DC Comics Classics Library: Kryptonite Nevermore, written by Denny O’Neil, illustrated by Curt Swan, Murphy Anderson, Dick Giordano and Neal Adams (1971-72; collected 2009): The comic-book Superman seems to accrete mythology at a faster and more expansionary rate than any other long-running superhero, often to the detriment of decent storytelling.
The Last Son of Krypton’s powers grew and grew over the first thirty years of his existence so that by the early 1970’s, he was almost omnipotent. His supporting cast grew as well, with so many other Kryptonians added to the mix that it seemed like the real question was, did anyone other than Superman’s parents die when Krypton exploded? Kryptonite now came in 31 flavours, and was so readily available that pretty much any street punk could lay his hands on a chunk.
Legendary Silver-Age editor Julius Schwartz took over the Superman books in the early 1970’s and decided to shake things up. Clark Kent moved from newspaper to television. Superman gained a certain number of doubts and insecurities about his role on Earth. And, in the first major storyline in the Superman comic book after Schwartz took over, a reactor accident destroyed all Kryptonite on Earth.
This development turned out to be a fairly inspired bit of invention, as what initially seemed to be an attempt to make Superman less vulnerable instead made him less powerful: the accident had spawned a mysterious sand-creature which, over the course of a year, siphoned off a large portion of Superman’s powers prior to their (seemingly) inevitable confrontation.

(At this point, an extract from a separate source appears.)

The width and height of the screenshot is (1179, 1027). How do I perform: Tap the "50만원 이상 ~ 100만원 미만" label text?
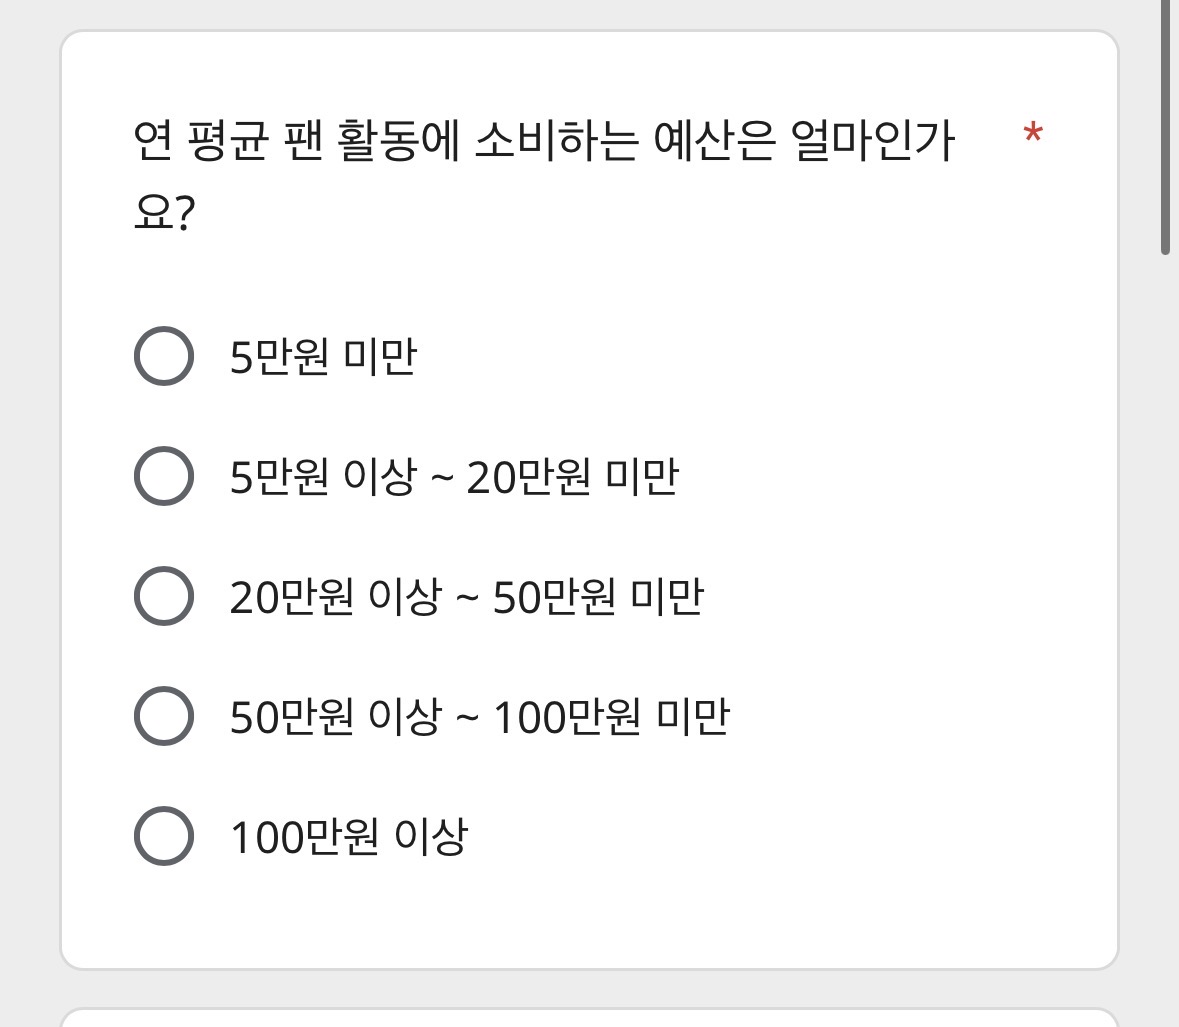480,717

The art in this volume is the real selling point. Curt Swan had already been illustrating various adventures of Superman for more than a decade when Schwartz took over, but here, paired with inker Murphy Anderson, Swan’s work soared with its unique mix of the grounded and the bombastic. Denny O’Neil’s scripts aren’t quite up to Swanderson’s art — he was much more at home with Batman. His Superman is bull-headed, a bit whiny, and occasionally something of a prick.
Later 1970’s and early 1980’s Superman writers such as Martin Pasko, Eliot S! Maggin and Cary Bates would work more fruitfully under Schwartz’s editorial guidance, giving us what is, in retrospect, the finest sustained run on Superman comics in history. However, Superman’s powers would rapidly ratchet up after O’Neil’s stint as writer; Kryptonite would return; Superman would be, by the mid-1980’s, again viewed as being hamstrung by the immensity of his powers and his mythology, leading to the complete reboot of John Byrne’s Man of Steel miniseries. And now, 25 years after that, Superman is pretty much back in the same jam. Reboot, anybody? Recommended.